*CHALLENGE*. Can you write out the lines from the one containing "At what coordinates should I click to accomplish: Click" through the one containing "Action: (375, 212)", with both of those lines included?

Data on locating visible targets
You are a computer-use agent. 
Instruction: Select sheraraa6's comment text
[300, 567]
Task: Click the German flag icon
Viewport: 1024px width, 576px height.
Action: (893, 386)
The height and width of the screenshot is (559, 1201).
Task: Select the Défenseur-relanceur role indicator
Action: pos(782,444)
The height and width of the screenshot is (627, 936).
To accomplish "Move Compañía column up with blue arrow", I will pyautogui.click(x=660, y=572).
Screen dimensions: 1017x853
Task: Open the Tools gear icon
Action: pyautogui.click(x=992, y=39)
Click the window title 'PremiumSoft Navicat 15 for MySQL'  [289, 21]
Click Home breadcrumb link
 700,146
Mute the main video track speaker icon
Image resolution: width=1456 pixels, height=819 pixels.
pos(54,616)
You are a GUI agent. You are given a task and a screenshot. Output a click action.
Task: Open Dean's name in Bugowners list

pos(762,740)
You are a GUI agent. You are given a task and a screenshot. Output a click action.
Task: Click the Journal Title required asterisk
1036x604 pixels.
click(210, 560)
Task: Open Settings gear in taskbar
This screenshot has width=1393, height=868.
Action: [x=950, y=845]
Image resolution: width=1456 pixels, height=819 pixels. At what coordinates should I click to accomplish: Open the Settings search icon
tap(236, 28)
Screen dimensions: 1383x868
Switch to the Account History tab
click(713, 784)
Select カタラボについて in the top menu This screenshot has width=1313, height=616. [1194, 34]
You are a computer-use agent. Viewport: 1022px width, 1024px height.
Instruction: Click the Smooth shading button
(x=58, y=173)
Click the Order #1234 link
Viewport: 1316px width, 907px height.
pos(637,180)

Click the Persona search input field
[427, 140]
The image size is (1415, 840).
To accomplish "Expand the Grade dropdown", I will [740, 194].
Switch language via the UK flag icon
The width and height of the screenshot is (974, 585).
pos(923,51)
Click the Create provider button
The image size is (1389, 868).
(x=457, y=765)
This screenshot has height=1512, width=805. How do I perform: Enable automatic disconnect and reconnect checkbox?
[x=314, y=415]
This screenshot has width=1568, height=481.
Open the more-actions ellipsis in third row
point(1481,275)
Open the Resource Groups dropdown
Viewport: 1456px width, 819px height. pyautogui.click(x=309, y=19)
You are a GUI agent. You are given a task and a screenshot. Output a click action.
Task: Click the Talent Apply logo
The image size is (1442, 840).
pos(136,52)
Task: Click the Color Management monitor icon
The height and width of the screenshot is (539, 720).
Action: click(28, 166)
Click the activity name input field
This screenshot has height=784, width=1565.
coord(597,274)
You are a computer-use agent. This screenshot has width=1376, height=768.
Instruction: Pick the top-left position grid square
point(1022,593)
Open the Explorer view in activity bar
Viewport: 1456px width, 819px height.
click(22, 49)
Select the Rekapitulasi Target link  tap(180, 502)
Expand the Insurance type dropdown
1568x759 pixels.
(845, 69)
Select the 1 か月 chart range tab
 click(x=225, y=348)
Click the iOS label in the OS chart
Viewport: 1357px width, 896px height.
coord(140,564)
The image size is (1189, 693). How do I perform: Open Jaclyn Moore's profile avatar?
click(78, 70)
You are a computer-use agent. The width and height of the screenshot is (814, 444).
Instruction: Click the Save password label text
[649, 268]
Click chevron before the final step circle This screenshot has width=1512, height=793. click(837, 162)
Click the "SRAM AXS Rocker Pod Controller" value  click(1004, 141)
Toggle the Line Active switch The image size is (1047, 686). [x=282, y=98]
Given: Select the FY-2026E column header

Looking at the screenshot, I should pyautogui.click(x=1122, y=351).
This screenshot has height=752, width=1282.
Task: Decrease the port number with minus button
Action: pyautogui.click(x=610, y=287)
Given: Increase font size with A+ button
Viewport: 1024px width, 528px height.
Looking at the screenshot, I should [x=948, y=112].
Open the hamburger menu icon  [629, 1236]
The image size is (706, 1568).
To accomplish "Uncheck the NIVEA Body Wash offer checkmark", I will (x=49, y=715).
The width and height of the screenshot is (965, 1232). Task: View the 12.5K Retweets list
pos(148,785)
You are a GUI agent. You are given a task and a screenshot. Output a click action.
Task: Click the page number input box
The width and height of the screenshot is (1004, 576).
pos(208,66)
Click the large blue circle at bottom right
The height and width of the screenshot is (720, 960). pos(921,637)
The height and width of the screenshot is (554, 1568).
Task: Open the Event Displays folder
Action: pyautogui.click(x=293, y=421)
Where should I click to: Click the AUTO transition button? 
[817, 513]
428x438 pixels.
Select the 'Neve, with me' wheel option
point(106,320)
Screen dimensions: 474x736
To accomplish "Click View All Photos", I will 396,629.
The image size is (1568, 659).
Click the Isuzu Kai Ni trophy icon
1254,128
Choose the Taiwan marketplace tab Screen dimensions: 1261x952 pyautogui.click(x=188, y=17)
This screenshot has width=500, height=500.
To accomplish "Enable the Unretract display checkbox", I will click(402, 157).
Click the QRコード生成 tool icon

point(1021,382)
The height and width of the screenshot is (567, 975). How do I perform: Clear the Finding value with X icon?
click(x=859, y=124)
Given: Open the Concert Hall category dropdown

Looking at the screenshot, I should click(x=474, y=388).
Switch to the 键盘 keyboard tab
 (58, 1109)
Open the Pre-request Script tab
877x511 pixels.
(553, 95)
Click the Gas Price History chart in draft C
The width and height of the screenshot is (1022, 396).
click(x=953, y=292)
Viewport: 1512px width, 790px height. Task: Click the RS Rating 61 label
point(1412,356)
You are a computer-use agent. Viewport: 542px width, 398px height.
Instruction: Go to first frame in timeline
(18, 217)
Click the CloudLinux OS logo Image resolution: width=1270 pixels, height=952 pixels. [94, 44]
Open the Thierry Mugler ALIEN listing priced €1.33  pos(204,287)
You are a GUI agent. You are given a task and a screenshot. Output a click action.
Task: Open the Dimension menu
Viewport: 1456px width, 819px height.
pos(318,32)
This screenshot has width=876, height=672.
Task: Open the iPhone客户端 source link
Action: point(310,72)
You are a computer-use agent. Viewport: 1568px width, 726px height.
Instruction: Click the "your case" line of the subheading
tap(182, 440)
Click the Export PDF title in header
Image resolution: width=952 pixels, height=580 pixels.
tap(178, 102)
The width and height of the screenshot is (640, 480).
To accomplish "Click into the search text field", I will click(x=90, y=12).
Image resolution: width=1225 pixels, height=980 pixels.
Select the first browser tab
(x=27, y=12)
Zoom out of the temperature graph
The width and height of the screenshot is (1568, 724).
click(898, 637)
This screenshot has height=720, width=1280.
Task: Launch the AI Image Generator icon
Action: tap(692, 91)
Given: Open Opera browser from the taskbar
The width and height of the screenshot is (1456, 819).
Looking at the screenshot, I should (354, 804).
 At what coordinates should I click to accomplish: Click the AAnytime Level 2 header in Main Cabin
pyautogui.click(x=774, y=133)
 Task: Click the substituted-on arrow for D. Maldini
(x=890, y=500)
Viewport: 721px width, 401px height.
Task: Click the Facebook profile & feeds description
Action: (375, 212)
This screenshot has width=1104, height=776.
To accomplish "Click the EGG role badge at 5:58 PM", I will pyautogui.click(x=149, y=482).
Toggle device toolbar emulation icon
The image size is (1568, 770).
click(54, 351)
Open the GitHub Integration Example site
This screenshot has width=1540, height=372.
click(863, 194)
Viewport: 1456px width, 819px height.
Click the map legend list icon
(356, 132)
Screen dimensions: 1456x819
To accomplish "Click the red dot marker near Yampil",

*PROBLEM SOLUTION*.
 At what coordinates should I click to accomplish: Click the AAnytime Level 2 header in Main Cabin
pyautogui.click(x=774, y=133)
 Task: Click the substituted-on arrow for D. Maldini
(x=890, y=500)
Viewport: 721px width, 401px height.
Task: Click the Facebook profile & feeds description
Action: (375, 212)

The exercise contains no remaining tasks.